[Task directions] Tally the lines of the entries in which the string "filter" occurs, and say only how many.

[Collected data entries]
+++
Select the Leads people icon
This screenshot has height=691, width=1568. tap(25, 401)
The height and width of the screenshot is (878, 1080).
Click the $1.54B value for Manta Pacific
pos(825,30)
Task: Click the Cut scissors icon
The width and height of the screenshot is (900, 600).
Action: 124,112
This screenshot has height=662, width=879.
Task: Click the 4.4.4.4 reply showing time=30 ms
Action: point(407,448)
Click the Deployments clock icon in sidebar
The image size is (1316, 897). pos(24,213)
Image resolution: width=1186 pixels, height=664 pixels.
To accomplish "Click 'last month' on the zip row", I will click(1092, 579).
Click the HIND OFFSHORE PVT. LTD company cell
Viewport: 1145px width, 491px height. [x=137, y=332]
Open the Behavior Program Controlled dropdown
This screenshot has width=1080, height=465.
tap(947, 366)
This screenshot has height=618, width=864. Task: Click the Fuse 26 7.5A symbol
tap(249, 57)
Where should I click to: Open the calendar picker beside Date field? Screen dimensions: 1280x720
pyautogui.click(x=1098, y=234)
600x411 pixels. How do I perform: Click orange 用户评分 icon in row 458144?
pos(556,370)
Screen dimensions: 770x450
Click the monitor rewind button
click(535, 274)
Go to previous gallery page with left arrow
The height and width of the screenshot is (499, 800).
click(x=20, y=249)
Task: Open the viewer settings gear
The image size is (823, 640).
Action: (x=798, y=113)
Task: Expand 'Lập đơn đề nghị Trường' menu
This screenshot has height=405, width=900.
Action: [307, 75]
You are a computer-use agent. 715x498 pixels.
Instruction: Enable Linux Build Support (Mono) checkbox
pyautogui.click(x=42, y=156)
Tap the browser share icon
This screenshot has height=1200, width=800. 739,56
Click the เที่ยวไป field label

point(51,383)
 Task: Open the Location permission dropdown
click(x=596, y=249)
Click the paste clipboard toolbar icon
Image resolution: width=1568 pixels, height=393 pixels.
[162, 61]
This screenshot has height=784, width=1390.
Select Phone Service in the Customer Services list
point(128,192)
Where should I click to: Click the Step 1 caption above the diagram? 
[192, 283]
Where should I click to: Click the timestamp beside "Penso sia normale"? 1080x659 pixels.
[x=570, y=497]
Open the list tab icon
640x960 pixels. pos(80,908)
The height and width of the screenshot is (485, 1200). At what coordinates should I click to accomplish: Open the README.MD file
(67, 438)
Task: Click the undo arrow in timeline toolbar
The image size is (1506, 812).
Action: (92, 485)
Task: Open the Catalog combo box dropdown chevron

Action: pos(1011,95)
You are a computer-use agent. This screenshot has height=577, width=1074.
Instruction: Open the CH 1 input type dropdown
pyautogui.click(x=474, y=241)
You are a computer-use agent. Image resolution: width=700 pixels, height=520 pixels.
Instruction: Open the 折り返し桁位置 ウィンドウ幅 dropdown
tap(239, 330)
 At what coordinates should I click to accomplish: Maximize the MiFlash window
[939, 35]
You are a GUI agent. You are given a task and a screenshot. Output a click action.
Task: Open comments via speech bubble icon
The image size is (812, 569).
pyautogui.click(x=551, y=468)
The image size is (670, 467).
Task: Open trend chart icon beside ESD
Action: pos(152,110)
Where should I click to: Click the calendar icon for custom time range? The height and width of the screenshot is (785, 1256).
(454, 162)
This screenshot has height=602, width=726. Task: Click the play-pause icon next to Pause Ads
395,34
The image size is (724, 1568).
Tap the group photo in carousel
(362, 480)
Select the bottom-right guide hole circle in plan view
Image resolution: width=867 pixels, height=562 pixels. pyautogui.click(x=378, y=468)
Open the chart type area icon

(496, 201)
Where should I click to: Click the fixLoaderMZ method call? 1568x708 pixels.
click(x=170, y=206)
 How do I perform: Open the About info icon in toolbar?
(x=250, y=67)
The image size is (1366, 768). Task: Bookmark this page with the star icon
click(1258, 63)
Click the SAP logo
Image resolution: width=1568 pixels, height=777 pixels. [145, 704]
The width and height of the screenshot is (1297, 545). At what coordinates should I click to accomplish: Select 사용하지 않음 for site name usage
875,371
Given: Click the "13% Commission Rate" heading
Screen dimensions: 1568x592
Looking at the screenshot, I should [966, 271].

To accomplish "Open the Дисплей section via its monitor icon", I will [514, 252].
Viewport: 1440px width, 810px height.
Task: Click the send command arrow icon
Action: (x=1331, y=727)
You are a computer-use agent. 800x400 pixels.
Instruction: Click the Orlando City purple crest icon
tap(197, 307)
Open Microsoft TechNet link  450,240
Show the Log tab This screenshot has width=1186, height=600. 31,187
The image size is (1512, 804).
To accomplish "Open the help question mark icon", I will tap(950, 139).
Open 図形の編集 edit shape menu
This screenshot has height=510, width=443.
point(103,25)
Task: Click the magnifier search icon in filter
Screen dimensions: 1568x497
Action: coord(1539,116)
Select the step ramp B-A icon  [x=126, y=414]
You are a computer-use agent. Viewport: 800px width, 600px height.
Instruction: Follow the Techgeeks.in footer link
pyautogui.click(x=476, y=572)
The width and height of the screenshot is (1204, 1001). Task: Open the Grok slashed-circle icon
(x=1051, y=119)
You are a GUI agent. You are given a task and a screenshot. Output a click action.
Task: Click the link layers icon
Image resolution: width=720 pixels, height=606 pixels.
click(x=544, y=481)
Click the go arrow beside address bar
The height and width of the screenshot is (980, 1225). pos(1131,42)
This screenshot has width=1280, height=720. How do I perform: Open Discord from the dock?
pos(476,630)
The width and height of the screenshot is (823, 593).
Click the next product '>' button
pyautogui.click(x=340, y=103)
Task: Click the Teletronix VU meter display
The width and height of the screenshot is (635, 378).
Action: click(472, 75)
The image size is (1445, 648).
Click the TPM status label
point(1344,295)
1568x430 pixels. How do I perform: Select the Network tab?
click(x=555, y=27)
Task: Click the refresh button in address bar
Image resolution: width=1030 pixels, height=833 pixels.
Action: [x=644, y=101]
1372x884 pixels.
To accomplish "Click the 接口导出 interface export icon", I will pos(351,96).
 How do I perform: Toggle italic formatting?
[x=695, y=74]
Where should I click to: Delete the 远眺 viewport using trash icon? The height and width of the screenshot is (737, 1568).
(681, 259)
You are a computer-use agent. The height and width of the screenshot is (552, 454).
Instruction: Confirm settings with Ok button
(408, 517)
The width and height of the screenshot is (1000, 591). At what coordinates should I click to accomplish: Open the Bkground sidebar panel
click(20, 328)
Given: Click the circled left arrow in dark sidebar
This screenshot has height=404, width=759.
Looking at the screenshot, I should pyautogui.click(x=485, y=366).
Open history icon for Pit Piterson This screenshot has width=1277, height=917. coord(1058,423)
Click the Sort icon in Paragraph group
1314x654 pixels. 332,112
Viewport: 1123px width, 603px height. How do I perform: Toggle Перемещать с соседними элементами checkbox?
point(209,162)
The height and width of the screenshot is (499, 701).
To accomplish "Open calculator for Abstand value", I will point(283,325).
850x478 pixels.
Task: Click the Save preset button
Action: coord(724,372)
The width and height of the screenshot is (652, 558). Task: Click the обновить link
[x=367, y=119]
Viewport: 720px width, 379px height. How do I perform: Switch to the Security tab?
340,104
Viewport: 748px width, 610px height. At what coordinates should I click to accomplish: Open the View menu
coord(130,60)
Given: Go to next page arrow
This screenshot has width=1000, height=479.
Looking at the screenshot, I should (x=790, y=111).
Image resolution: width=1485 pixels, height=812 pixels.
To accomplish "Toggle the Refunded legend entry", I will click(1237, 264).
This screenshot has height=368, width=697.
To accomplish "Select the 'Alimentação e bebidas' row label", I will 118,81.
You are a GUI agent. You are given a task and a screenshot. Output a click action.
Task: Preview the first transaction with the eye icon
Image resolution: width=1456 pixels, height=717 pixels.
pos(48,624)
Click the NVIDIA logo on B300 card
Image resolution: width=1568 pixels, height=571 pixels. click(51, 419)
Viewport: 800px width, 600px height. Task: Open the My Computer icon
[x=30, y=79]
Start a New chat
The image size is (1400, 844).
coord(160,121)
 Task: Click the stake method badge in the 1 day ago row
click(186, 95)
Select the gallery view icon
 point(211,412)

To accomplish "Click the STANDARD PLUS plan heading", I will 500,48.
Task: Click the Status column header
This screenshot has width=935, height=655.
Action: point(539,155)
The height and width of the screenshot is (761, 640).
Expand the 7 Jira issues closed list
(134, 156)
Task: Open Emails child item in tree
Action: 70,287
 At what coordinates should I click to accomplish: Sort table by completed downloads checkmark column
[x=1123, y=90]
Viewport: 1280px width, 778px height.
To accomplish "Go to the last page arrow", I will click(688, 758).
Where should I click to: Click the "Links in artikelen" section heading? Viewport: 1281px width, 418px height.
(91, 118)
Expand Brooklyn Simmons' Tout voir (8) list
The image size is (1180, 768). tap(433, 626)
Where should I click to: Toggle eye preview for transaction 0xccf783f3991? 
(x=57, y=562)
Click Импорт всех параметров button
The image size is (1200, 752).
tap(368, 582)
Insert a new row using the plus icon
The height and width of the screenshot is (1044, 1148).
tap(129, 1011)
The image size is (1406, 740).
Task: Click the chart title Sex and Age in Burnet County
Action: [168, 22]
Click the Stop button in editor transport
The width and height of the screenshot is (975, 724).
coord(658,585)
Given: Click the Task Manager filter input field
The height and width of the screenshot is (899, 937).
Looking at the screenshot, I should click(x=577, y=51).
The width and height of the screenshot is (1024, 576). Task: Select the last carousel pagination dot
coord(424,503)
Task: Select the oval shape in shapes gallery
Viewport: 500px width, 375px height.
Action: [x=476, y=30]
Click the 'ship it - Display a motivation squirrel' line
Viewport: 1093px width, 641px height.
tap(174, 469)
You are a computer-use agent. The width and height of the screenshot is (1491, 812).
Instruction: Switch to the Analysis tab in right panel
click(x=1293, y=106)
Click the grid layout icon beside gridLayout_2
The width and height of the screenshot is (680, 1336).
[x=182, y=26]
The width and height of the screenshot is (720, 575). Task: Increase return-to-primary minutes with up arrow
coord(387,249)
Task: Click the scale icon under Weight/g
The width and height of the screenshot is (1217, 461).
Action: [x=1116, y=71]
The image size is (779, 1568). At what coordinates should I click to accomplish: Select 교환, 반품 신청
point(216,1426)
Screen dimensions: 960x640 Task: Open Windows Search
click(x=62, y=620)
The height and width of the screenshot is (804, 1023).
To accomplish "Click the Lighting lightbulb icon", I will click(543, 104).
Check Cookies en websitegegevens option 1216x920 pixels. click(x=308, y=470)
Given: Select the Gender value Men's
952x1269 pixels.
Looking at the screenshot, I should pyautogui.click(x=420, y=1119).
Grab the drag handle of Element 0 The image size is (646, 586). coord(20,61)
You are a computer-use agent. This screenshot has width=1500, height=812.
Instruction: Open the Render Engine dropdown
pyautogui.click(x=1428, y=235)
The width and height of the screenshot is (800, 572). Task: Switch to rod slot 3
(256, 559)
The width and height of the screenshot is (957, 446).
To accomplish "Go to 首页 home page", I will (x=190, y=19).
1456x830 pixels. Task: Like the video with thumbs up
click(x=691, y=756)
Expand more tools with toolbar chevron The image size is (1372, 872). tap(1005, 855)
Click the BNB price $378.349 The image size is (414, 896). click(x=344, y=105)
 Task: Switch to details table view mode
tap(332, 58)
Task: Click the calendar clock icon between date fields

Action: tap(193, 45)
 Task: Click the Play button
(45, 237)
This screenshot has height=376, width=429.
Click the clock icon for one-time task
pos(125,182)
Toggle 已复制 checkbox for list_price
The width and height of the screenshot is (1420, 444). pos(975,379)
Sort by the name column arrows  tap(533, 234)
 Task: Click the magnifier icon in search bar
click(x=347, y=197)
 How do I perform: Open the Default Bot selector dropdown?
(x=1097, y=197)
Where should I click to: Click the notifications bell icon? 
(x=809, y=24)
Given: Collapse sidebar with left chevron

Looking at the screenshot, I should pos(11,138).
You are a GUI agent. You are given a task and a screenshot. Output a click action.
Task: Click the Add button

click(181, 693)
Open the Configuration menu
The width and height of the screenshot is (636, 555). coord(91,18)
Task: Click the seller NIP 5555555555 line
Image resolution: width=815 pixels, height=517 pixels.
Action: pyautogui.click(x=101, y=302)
+++
[Answer for the task] 2